How do you make a person hate reading? Here are a few proven ways to drain any joy out of the experience.
1. Dull textbooks and and programmed reading instruction. Read the paragraph and answer the questions. Rinse and repeat ad nauseum. It’s great practice for test-taking. It supports the publishers’ bottom lines. And it makes the schools feel like they are serious about improving reading scores…and in turn creating job-ready graduates…which they aren’t. And it makes reading horribly dull. It limits subject matter and doesn’t inspire deeper or creative ways of thinking.
2. Standardized testing. Feed a kid a steady diet of dull comprehension passages, just as practice for passing “the test”… because that’s what’s important, right? Test scores? In fact let’s make sure we are “teaching to the test” at all times, leaving out anything that might randomly interest the student. No superfluous learning. No learning just because you are interested in it…or, heaven forbid, enjoy it. That’s not important. Test scores are important! The quality of human being the student becomes is irrelevant. Just so long as they can pad the school’s test scores, therefore proving the effectiveness of the “quality” education they are providing.
In fact, let’s spend entire class periods devoted to teaching test-taking strategies. Students only need to know how to pass the test. No real connections to the content of the text need to be made. No time for sharing ideas. No time for reflection. No time for applying new knowledge. No time for reflection or absorption. Just circle A, B, or C, and move along to the next meaningless task. Once reading becomes a skill to be assessed and quantified and charted and analyzed, it loses it’s personal and human qualities…and especially the magical nature that reading has when done just for sheer pleasure.
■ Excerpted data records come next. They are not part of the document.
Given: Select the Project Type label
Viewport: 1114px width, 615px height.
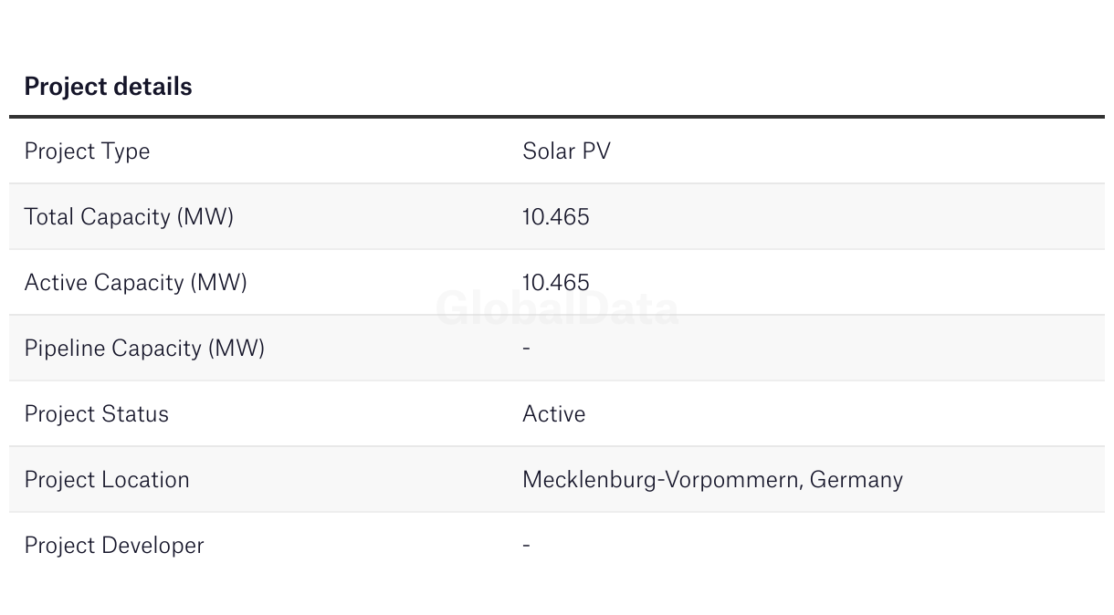Looking at the screenshot, I should tap(87, 151).
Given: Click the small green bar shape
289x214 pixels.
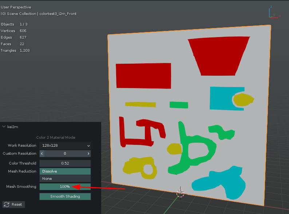Looking at the screenshot, I should [x=179, y=105].
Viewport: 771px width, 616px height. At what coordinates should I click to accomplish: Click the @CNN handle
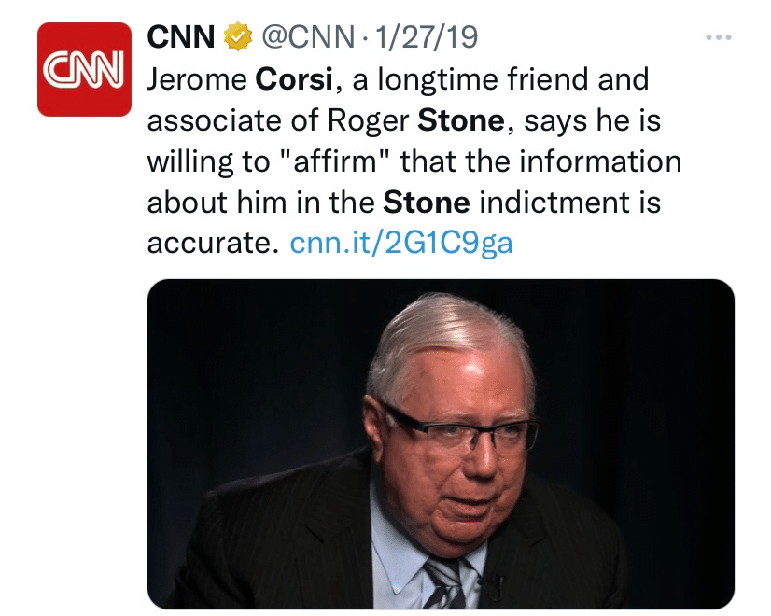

The system is far more concerned with whether kids can read, than with whether they actually do (Possibly because that is harder to assess and chart and analyze).
3. Assign reading assignments and quizzes and essays designed to bring out the points that YOU think the student should know. Make sure they view literature through your values and life experience, instead of filtering it through their own thoughts and values and reality. Make sure there is only one right answer to those questions and essays. And make sure you never give the reader the opportunity to say what they really think about the book.
4. Make reading a chore. One great way is reading logs. Make them write down how much time they spent reading along with a meaningless synopsis of what they read.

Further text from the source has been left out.